The U.S. Dollar traded sideways last night, continuing the trend from Monday.
Market participants were awaiting testimony from the new Federal Reserve Chairman Jay Powell. Powell is scheduled to speak in front of the House Financial Services Committee at 10 a.m. this morning but the text of his testimony was released at 8:30 a.m. The greenback has experienced modest widespread strength this morning following the release of his prepared testimony. In what seems familiar to what we would expect from Yellen, Powell held that he sees the need for further gradual rate hikes and that the outlook for the economy remains strong. He continued to state that what were headwinds to the economy are now tailwinds. Some had thought that Powell may indicate a more aggressive message on the interest rate outlook but that did not materialize. We still expect the Fed to raise rates another three times this year. The U.S. dollar’s gains were held back by weak fundamental data.
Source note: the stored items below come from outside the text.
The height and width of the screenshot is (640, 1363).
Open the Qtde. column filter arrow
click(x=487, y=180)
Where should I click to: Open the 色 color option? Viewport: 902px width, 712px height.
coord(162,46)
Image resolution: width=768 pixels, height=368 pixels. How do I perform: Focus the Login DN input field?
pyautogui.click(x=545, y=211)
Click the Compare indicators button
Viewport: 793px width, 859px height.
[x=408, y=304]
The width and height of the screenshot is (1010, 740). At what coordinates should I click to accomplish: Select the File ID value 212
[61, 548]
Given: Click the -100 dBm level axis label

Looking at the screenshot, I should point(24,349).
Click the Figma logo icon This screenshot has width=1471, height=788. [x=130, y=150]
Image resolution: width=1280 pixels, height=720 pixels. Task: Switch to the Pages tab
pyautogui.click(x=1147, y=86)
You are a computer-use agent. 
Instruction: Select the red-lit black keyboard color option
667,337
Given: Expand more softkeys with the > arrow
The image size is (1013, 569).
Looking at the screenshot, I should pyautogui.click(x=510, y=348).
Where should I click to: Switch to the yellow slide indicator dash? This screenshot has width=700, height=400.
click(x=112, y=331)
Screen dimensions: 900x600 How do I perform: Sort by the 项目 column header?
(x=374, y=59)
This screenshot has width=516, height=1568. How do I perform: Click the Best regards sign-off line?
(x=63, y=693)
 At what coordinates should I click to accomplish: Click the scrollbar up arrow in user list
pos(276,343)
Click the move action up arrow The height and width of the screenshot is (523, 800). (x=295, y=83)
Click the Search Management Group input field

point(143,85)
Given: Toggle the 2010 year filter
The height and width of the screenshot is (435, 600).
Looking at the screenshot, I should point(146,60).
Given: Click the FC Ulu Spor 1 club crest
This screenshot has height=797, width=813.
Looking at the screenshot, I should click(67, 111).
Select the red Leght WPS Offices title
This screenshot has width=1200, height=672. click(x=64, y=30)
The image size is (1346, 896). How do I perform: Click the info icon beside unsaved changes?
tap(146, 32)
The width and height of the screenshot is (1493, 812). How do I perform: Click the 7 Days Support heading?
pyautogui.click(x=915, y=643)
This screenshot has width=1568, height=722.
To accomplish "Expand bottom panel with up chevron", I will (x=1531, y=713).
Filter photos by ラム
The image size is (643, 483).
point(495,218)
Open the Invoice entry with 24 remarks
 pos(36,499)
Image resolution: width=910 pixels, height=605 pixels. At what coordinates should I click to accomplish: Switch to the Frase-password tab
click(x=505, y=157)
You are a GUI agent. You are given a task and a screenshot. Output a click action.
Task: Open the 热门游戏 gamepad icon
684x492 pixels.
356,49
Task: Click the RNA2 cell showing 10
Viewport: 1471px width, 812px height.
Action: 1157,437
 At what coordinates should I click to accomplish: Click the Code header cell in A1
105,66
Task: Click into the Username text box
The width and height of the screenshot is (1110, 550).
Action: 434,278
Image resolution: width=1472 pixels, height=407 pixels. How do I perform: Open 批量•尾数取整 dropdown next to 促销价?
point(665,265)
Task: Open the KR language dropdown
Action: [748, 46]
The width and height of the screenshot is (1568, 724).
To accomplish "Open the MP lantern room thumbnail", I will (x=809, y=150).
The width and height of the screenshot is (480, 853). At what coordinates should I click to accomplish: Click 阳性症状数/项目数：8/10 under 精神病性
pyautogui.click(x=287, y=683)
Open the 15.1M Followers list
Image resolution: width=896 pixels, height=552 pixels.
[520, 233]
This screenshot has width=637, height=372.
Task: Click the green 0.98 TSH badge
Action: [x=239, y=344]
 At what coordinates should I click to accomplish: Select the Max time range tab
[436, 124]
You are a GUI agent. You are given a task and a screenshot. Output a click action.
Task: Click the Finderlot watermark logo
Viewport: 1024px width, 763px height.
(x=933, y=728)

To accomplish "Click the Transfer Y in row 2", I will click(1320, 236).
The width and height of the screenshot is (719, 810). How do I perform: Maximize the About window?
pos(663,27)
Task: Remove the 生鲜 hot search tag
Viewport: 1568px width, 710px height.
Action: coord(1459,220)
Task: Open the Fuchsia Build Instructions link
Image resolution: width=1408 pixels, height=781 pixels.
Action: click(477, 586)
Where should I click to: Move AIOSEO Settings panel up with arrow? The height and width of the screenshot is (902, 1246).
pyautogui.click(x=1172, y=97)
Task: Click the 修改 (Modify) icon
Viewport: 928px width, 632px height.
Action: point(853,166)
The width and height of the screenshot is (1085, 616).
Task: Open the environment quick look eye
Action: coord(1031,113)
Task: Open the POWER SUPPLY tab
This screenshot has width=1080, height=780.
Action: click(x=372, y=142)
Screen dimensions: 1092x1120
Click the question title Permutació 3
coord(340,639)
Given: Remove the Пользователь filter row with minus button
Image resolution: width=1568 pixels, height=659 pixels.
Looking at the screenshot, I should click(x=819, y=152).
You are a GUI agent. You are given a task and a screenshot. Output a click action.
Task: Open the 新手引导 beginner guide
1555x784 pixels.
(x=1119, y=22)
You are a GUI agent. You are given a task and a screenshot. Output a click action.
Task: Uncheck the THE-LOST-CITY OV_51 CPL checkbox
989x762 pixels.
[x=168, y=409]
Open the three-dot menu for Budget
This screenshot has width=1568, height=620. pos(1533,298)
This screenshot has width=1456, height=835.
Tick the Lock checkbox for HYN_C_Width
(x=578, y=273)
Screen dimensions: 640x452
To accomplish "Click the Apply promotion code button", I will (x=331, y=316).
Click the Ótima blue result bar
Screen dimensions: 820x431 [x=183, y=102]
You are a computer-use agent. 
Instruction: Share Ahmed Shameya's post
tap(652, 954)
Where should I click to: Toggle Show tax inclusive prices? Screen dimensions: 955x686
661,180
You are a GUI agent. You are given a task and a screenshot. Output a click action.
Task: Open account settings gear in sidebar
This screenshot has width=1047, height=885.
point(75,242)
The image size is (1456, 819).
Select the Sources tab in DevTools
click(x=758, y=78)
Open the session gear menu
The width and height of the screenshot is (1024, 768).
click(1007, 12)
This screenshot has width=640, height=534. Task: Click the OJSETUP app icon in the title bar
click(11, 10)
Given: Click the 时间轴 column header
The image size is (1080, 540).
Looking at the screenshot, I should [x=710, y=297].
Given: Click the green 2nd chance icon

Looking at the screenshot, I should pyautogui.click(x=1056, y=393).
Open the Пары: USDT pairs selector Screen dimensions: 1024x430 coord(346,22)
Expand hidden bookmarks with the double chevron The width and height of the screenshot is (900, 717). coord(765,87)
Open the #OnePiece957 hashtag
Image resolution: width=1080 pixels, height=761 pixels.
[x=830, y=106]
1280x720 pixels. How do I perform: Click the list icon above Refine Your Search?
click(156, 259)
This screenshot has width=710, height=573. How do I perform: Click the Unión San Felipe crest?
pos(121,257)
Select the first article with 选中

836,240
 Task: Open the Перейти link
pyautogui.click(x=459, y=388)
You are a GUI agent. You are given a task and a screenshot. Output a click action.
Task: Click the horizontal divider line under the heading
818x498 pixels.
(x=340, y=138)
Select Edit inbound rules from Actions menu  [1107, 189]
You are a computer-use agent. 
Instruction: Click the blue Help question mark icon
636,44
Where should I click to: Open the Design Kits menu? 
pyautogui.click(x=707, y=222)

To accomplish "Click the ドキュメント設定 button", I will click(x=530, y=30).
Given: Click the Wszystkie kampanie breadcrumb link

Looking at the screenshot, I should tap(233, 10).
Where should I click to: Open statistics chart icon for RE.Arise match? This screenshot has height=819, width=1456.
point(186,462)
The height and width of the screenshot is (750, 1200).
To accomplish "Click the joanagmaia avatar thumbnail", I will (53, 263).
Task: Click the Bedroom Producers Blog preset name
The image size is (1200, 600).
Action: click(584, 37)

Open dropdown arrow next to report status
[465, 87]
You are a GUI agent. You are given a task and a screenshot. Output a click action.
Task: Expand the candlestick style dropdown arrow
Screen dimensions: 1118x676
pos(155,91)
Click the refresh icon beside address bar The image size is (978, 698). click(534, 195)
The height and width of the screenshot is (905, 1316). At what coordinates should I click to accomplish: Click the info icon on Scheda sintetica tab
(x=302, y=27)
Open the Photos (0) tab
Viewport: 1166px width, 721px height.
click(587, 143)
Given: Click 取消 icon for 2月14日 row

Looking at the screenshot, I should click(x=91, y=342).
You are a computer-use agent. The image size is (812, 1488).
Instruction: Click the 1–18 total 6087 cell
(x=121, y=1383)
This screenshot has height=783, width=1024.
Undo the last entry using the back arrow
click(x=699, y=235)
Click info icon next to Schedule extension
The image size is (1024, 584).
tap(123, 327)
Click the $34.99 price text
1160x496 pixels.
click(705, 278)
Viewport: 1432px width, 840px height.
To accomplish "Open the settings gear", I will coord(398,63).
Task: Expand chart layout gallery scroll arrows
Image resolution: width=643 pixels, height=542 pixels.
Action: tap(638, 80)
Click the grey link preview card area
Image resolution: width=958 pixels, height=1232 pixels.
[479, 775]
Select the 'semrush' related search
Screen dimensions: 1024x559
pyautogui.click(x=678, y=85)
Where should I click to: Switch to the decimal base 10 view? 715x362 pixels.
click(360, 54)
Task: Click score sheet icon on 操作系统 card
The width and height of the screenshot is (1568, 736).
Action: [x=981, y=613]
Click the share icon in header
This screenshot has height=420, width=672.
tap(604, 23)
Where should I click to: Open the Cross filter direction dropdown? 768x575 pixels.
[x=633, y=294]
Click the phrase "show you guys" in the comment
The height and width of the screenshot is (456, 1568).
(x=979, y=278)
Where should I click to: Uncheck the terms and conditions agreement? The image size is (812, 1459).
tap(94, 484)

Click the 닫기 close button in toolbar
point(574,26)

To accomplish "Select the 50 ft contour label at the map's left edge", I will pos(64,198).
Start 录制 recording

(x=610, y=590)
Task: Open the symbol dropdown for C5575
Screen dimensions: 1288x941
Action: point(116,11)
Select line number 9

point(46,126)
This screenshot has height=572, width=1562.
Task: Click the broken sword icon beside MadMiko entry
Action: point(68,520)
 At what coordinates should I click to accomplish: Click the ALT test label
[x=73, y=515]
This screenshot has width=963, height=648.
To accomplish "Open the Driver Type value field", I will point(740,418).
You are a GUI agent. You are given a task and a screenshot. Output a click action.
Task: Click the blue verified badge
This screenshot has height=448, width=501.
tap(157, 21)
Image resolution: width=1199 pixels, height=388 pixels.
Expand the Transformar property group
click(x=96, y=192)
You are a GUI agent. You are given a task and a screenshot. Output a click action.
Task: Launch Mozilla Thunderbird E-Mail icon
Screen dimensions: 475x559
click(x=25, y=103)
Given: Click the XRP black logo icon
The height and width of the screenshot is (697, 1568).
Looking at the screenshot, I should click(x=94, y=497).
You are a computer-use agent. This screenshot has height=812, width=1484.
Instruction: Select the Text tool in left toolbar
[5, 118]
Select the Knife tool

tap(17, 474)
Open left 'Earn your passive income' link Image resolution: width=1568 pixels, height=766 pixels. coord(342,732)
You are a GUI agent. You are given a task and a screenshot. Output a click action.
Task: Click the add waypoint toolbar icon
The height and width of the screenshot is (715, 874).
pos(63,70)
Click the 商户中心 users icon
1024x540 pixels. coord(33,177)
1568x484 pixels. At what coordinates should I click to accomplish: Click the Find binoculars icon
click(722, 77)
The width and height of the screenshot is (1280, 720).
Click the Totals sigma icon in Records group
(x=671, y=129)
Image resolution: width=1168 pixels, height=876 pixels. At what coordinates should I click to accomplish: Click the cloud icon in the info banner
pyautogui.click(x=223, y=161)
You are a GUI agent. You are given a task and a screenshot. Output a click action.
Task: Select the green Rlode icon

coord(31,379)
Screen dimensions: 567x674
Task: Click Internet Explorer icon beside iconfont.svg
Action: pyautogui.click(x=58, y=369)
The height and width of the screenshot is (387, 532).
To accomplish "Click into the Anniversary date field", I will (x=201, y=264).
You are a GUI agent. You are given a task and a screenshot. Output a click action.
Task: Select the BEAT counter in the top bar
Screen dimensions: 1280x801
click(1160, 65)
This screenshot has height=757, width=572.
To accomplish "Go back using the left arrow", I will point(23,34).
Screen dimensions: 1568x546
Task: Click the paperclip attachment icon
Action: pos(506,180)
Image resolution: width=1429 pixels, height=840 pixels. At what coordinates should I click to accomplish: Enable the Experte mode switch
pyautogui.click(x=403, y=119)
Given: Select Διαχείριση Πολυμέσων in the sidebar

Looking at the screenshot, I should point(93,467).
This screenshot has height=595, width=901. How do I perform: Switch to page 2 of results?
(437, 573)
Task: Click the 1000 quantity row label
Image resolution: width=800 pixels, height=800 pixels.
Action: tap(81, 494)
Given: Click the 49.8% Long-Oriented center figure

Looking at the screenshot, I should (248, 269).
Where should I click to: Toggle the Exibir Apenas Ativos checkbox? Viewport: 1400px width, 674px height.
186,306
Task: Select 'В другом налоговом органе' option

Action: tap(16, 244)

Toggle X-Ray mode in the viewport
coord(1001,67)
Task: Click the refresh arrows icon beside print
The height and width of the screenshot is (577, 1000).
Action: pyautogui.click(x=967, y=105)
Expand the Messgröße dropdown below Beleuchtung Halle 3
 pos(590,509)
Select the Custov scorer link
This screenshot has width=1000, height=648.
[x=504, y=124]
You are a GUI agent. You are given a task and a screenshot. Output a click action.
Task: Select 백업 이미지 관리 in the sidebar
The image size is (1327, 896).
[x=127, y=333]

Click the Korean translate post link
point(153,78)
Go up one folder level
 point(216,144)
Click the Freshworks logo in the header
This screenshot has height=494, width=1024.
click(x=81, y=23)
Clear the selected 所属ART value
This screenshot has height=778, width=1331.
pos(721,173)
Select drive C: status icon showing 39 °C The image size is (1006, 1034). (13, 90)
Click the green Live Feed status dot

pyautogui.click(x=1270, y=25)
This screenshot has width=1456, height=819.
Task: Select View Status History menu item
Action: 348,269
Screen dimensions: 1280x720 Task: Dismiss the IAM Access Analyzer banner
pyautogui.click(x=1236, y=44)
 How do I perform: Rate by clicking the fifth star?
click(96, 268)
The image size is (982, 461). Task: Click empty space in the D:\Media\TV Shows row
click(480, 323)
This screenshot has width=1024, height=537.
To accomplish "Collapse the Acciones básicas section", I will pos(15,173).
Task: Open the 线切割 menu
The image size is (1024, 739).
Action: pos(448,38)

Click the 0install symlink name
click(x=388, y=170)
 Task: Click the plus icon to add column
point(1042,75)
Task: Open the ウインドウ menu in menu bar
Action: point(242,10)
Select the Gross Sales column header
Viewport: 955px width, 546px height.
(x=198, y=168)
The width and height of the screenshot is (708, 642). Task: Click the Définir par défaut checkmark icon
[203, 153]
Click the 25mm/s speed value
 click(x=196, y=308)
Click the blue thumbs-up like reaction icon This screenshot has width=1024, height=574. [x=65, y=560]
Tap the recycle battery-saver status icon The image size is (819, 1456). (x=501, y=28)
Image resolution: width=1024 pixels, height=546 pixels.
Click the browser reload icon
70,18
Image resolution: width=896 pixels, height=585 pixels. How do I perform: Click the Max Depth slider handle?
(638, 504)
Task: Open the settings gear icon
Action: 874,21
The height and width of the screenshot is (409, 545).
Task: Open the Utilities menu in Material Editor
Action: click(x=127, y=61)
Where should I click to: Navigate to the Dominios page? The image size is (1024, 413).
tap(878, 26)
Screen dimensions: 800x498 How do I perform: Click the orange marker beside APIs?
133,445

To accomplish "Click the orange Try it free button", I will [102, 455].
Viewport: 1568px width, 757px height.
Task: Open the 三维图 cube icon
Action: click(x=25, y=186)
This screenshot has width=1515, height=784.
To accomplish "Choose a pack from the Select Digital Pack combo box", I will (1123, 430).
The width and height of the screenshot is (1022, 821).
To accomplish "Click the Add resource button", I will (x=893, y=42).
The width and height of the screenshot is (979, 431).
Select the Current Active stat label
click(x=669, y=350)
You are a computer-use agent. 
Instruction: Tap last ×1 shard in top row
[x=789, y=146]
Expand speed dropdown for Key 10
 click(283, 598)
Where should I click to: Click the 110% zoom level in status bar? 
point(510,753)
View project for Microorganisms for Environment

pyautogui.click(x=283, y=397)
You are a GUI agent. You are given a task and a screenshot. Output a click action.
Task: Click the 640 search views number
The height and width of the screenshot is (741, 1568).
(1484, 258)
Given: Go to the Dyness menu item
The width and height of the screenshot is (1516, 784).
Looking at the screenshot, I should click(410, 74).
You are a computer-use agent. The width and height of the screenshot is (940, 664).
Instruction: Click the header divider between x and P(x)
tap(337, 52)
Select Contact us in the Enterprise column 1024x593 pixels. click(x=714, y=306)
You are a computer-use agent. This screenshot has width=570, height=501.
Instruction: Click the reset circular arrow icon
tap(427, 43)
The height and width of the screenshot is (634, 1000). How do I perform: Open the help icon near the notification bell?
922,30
There was also a slew of data on today’s docket. Durable goods orders disappointed. Orders for business equipment unexpectedly fell for a second month, a sign that demand is cooling. Non-military capital goods orders excluding aircraft fell 0.2%, failing to miss estimates of a 0.5% expansion. Bookings for all durable goods fell 3.7%, worse than the 2.0% decline expected by economists. Later, S&P will release their house price index data.
The Euro trended slightly lower overnight after German regional inflation data was softer than expected. Political headlines will likely dominate trade the rest of the week. German Chancellor Angela Merkel is still working to form a government with the SPD party. Failure to come to terms would result in a minority Merkel government or new elections. Speaking of elections, Italy will hold their elections this weekend. Many analysts have indicated that there is no market consensus favorite. In addition, no one candidate is likely to win enough votes to have their own government so short-term political uncertainty could weigh further on the common currency.
The Canadian dollar continues to lose against its American counterpart. The loonie fell against the U.S. dollar yesterday meaning it has slipped six out of the last seven trading sessions. Overall, the Canadian dollar is nearly 2.5% weaker over the last 10 days.
The Canadian’s losses come even as the price of oil has recovered from its mid-month slump. OIS are pricing in a 50% chance of an April Bank of Canada interest rate hike. A firming of those expectations would allow the loonie to recoup some losses. However, ongoing slow NAFTA negotiations could spell trouble for the currency.